La Relazione Saccomanno-Bosone, recepita dalla Commissione Marino e rafforzata da un sostegno bipartisan dei gruppi parlamentari, ha ispirato il provvedimento di chiusura degli Opg appena licenziato dal Senato. La nuova norma prevederà l’affidamento ai servizi del territorio per i pazienti giudicati socialmente non pericolosi, e la creazione di strutture alternative per gli altri soggetti. La responsabilità di questa riorganizzazione viene affidata alle singole Regioni, che saranno chiamate a coniugare il superamento degli Opg con il quadro specifico di problematiche e risorse di ciascun territorio. I timori manifestati anche da chi si è sempre schierato per questa conquista di civiltà riguardano il rischio che vengano semplicemente creati degli Opg più piccoli, all’interno dei quali verrebbero mantenute le stesse modalità di non cura e, sovente, di maltrattamento la cui individuazione ha generato il percorso riformista che stiamo descrivendo.
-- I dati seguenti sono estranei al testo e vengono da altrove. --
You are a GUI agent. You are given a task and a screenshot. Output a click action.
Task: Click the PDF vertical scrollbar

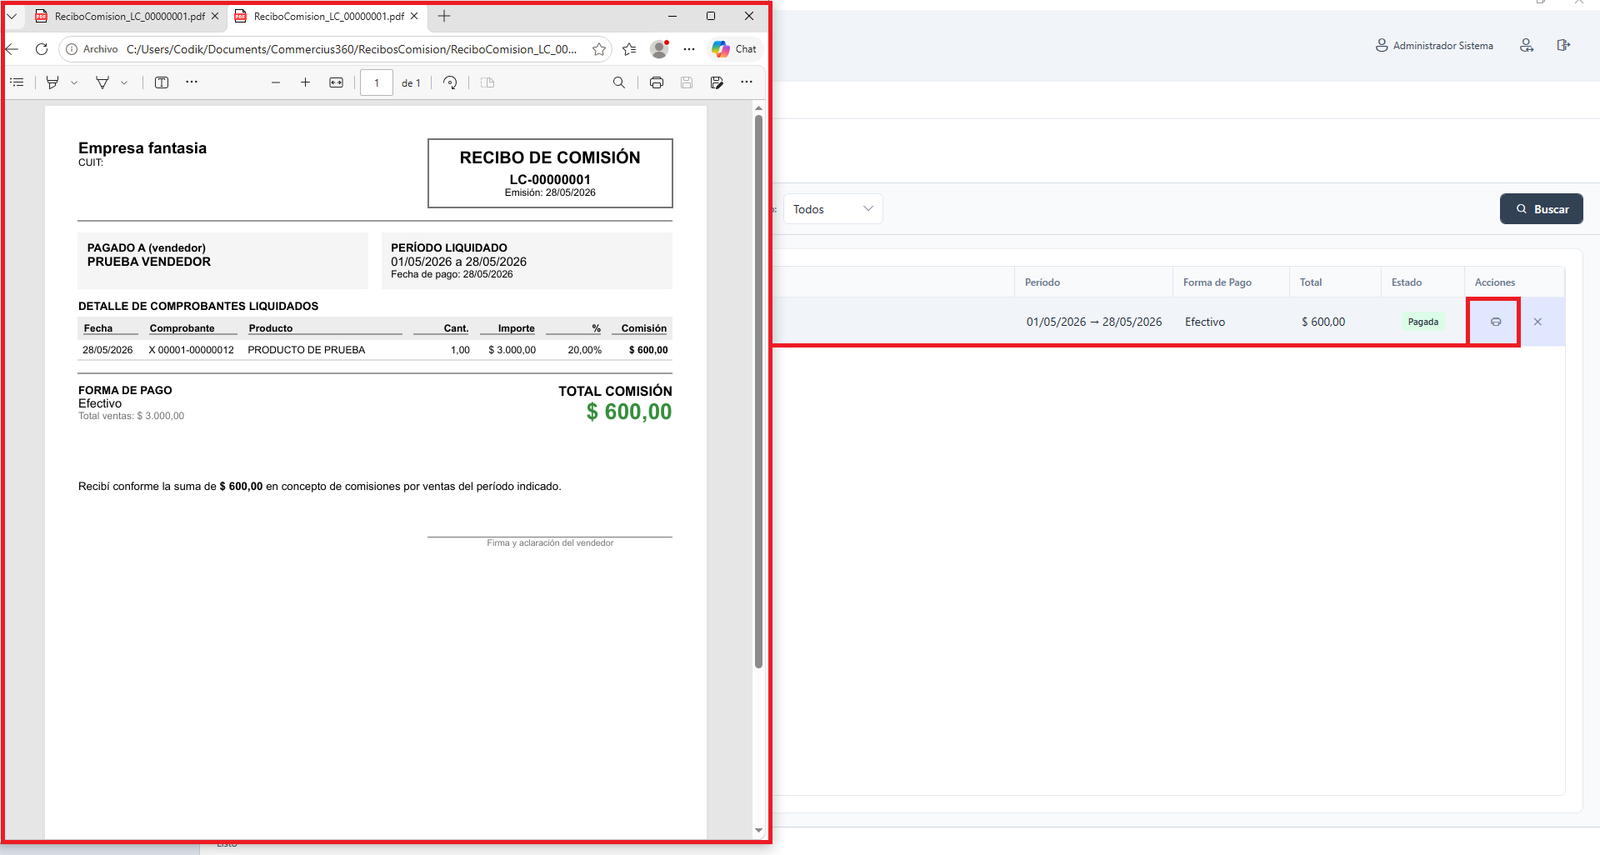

Sono perplessità legittime, peraltro giustificate dalle difficoltà con cui un altro storico provvedimento, la chiusura delle case manicomiali, venne attuato sul territorio. La chiusura degli Opg, che riguarderà circa 1400 pazienti, può avvalersi però di due fattori rilevanti: la definizione di una data precisa, l’1 marzo 2013, entro la quale le Regioni dovranno aver approntato e concretamente realizzato il progetto di riorganizzazione delle risorse sanitarie; il reperimento di fondi certi, già illustrato in Senato, per dare attuazione al provvedimento sia sul piano delle strutture da creare sia per quanto riguarda il coinvolgimento delle necessarie figure professionali. Superare gli Opg è un passo dovuto se vogliamo accedere ad una forma di convivenza civile più evoluta; non è pensabile che in un Paese dove spesso per i “sani” garantismo significa impunità, dove i “sani” possono eludere una pena adducendo malesseri fisici non meglio identificati, esista una categoria, quella dei “folli” – come l’immaginario umano li ha storicamente definiti per difendersi dalle ombre che possono appartenere a tutti -, di fronte alla quale valgono solo le regole del cinismo, di uno Stato che non perdona e non recupera. Superare gli Opg significa credere nella democrazia più difficile e più scomoda, che riconosce dignità umana anche a chi non ha il potere, la forza e il prestigio sociale necessari a far valere i propri bisogni.